Your task: Nothing in the records may change. Output them all exactly.

[[ Data under study, beginning ]]

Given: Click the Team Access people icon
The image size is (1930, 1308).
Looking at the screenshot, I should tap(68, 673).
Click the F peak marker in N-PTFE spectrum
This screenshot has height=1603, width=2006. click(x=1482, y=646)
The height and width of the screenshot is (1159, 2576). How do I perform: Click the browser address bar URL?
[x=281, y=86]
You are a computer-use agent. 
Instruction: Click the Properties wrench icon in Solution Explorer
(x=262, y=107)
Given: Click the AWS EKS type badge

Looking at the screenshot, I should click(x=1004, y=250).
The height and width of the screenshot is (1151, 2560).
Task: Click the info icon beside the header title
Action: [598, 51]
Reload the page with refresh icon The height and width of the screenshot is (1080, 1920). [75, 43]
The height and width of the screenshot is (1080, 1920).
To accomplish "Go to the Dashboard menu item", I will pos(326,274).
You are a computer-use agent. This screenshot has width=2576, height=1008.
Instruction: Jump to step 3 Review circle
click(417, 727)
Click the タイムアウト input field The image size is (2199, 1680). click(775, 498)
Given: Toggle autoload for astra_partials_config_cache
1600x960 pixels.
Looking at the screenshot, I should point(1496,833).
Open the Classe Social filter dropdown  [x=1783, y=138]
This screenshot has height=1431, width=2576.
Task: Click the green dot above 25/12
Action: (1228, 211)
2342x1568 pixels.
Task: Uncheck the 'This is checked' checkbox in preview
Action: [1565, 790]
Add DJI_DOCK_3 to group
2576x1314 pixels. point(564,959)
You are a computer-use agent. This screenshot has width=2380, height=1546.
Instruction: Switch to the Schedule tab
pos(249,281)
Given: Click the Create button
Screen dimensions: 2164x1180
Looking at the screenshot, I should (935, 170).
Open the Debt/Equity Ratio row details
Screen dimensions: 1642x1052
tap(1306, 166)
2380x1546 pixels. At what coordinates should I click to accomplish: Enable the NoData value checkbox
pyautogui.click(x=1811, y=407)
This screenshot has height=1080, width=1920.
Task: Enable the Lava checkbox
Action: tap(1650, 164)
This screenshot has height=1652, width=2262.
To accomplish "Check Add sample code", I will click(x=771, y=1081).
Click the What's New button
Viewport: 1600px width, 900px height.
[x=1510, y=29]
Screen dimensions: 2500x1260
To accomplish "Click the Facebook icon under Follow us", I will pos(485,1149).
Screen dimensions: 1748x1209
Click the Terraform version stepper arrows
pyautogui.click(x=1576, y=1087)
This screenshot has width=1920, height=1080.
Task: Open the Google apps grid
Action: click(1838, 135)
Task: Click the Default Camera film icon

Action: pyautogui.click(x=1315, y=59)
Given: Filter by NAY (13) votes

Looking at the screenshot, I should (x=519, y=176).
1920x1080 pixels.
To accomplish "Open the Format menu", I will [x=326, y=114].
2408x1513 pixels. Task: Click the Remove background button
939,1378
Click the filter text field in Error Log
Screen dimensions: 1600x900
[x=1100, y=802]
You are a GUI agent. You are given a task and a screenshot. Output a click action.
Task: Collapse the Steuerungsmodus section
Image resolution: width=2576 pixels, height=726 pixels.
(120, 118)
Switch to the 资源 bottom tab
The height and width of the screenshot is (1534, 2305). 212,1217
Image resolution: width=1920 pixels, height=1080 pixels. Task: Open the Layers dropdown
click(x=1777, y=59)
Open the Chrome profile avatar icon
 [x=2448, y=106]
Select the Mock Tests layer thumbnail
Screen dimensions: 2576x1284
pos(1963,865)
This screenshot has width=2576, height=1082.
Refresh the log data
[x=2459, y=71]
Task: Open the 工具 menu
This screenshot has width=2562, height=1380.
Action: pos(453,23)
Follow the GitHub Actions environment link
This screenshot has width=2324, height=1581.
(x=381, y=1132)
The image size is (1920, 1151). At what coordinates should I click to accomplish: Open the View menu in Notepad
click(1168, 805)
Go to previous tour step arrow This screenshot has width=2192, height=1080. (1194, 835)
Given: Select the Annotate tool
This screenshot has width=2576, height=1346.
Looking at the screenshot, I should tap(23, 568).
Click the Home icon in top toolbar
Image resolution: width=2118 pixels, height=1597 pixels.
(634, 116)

[[ Data under study, end ]]

Exercise output:
Given: Click the Team Access people icon
The image size is (1930, 1308).
Looking at the screenshot, I should tap(68, 673).
Click the F peak marker in N-PTFE spectrum
This screenshot has height=1603, width=2006. click(x=1482, y=646)
The height and width of the screenshot is (1159, 2576). How do I perform: Click the browser address bar URL?
[x=281, y=86]
You are a computer-use agent. 
Instruction: Click the Properties wrench icon in Solution Explorer
(x=262, y=107)
Given: Click the AWS EKS type badge

Looking at the screenshot, I should click(x=1004, y=250).
The height and width of the screenshot is (1151, 2560).
Task: Click the info icon beside the header title
Action: [598, 51]
Reload the page with refresh icon The height and width of the screenshot is (1080, 1920). [75, 43]
The height and width of the screenshot is (1080, 1920).
To accomplish "Go to the Dashboard menu item", I will pos(326,274).
You are a computer-use agent. This screenshot has width=2576, height=1008.
Instruction: Jump to step 3 Review circle
click(417, 727)
Click the タイムアウト input field The image size is (2199, 1680). click(775, 498)
Given: Toggle autoload for astra_partials_config_cache
1600x960 pixels.
Looking at the screenshot, I should point(1496,833).
Open the Classe Social filter dropdown  [x=1783, y=138]
This screenshot has height=1431, width=2576.
Task: Click the green dot above 25/12
Action: (1228, 211)
2342x1568 pixels.
Task: Uncheck the 'This is checked' checkbox in preview
Action: [1565, 790]
Add DJI_DOCK_3 to group
2576x1314 pixels. point(564,959)
You are a computer-use agent. This screenshot has width=2380, height=1546.
Instruction: Switch to the Schedule tab
pos(249,281)
Given: Click the Create button
Screen dimensions: 2164x1180
Looking at the screenshot, I should (935, 170).
Open the Debt/Equity Ratio row details
Screen dimensions: 1642x1052
tap(1306, 166)
2380x1546 pixels. At what coordinates should I click to accomplish: Enable the NoData value checkbox
pyautogui.click(x=1811, y=407)
This screenshot has height=1080, width=1920.
Task: Enable the Lava checkbox
Action: tap(1650, 164)
This screenshot has height=1652, width=2262.
To accomplish "Check Add sample code", I will click(x=771, y=1081).
Click the What's New button
Viewport: 1600px width, 900px height.
[x=1510, y=29]
Screen dimensions: 2500x1260
To accomplish "Click the Facebook icon under Follow us", I will pos(485,1149).
Screen dimensions: 1748x1209
Click the Terraform version stepper arrows
pyautogui.click(x=1576, y=1087)
This screenshot has width=1920, height=1080.
Task: Open the Google apps grid
Action: click(1838, 135)
Task: Click the Default Camera film icon

Action: pyautogui.click(x=1315, y=59)
Given: Filter by NAY (13) votes

Looking at the screenshot, I should (x=519, y=176).
1920x1080 pixels.
To accomplish "Open the Format menu", I will [x=326, y=114].
2408x1513 pixels. Task: Click the Remove background button
939,1378
Click the filter text field in Error Log
Screen dimensions: 1600x900
[x=1100, y=802]
You are a GUI agent. You are given a task and a screenshot. Output a click action.
Task: Collapse the Steuerungsmodus section
Image resolution: width=2576 pixels, height=726 pixels.
(120, 118)
Switch to the 资源 bottom tab
The height and width of the screenshot is (1534, 2305). 212,1217
Image resolution: width=1920 pixels, height=1080 pixels. Task: Open the Layers dropdown
click(x=1777, y=59)
Open the Chrome profile avatar icon
 [x=2448, y=106]
Select the Mock Tests layer thumbnail
Screen dimensions: 2576x1284
pos(1963,865)
This screenshot has width=2576, height=1082.
Refresh the log data
[x=2459, y=71]
Task: Open the 工具 menu
This screenshot has width=2562, height=1380.
Action: pos(453,23)
Follow the GitHub Actions environment link
This screenshot has width=2324, height=1581.
(x=381, y=1132)
The image size is (1920, 1151). At what coordinates should I click to accomplish: Open the View menu in Notepad
click(1168, 805)
Go to previous tour step arrow This screenshot has width=2192, height=1080. (1194, 835)
Given: Select the Annotate tool
This screenshot has width=2576, height=1346.
Looking at the screenshot, I should tap(23, 568).
Click the Home icon in top toolbar
Image resolution: width=2118 pixels, height=1597 pixels.
(634, 116)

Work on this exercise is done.